++++ ФРАГМЕНТ ТЕКСТА

Малый драматический театр – Театр Европы в Петербурге оштрафовали на 15 тысяч рублей за нарушение санитарных норм. Он снова откроется после временной приостановки работы. В рамках дела, которое завел Роспотребнадзор, театр 6 мая был опечатан. В ведомстве утверждали, что Роспотребнадзор зафиксировал в театре "многочисленные санитарно-эпидемиологические нарушения". "Нарушениями" ревизоры посчитали, например, непронумерованные швабры.
Атаку Роспотребнадзора на театр наблюдатели сразу же связали с политическими причинами. В МДТ шли спектакли с участием Данилы Козловского, на которого активист Виталий Бородин в апреле написал донос – из-за антивоенного поста в инстаграме актера, опубликованного в феврале 2022 года. Спектакли с участием Козловского "Гамлет" и "Коварство и любовь" сначала были в театре перенесены, а сейчас стало известно, что они вовсе отменены до конца года.
"Гамлета убрали и мыши внезапно разбежались, швабры промаркировались((", – пишет в Фейсбуке телекритик Арина Бородина. "Нет Данилы Козловского – нет проблем со швабрами", – отмечает журналист Наталья Геворкян.
Уже сегодня вечером на основной и камерной сценах МДТ покажут "Братьев Карамазовых" и "Вакханалию". Правда, никакого торжественного открытия после нескольких дней простоя не было – сотрудники театра просто сняли с двери печать.
Актеры рассказали Север.Реалии, что рады возвращению к работе, но пока не очень понимают, как восстановить привычный ритм. Говорят, что "горизонт планирования сужен до безобразия". На дверях театра все еще висит табличка о том, что спектакли 21, 22, 23 и 24 мая отменены.
Атака Роспотребнадзора на МДТ разворачивалась на фоне другого "театрального дела" – ареста на два месяца режиссера Жени Беркович по уголовному делу об оправдании терроризма, возбужденному из-за спектакля "Финист Ясный Сокол". Автора пьесы, по которой был поставлен спектакль, Светлану Петрийчук заключили под стражу на тот же срок.
О том, почему российским властям так важно сегодня поставить под полный контроль и театр, корреспондент Север.Реалии беседует с театральным критиком, обозревателем газеты “Коммерсант” Аллой Шендеровой.
– На компромисс с открытием театра Льва Додина (главный режиссер МДТ. – СР) можно посмотреть с разных сторон. Козловского не убили, он не в тюрьме (типун мне на язык, конечно), ему не вменяют статью за оправдание терроризма, все очень вегетариански, как сказала бы Анна Ахматова, – говорит Шендерова. – Тут можно к Ахматовой добавить еще и фразочку Мармеладова из “Преступления и наказания”: “Ко всему-то подлец-человек привыкает!” Мы за последние полтора года привыкли к такому, что если человек на свободе и жив-здоров, и бомбы в него никто не кидает, то это кажется счастьем. А тут, видите, еще и великий (а он действительно, великий) МДТ назад откроют. Можно ликовать.

++++++++
++++ ИЗВЛЕЧЕННЫЕ ЗАПИСИ

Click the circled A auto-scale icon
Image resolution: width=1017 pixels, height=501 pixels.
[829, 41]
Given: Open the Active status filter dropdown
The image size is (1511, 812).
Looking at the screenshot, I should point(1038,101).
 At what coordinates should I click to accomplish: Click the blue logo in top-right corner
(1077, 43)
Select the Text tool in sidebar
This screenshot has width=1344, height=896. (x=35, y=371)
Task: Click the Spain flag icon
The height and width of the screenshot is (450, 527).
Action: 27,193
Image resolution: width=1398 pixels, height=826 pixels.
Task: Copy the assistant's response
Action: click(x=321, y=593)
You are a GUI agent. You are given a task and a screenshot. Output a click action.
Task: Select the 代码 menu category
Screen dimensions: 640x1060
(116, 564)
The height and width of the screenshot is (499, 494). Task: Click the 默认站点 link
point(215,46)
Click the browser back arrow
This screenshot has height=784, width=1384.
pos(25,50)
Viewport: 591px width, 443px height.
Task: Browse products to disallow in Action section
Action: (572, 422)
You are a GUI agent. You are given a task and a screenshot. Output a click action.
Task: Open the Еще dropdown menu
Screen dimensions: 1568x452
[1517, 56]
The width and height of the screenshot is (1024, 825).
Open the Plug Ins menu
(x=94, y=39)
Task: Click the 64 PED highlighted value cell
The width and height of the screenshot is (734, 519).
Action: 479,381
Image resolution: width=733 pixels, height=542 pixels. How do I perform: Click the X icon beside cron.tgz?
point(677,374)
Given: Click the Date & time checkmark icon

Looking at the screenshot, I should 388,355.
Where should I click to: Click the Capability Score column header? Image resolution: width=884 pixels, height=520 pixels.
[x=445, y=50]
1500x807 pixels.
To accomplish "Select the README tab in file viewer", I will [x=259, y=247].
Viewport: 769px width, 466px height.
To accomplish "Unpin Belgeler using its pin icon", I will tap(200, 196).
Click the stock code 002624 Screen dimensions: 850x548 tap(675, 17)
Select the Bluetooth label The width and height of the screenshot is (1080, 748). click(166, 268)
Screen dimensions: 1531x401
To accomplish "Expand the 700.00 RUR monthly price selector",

++++++++

→ **УСЛОВИЕ ЗАДАНИЯ**
Ответьте на вопросы по тексту о МДТ:
(a) На какую сумму оштрафовали театр?
(b) Какие спектакли покажут на сценах МДТ сегодня вечером?
(c) На какой срок арестовали режиссера Женю Беркович?
Листинг никак не связан с текстом о МДТ.

→ **РЕШЕНИЕ ЗАДАЧИ**
(a) На 15 тысяч рублей.
(b) «Братьев Карамазовых» и «Вакханалию».
(c) На два месяца.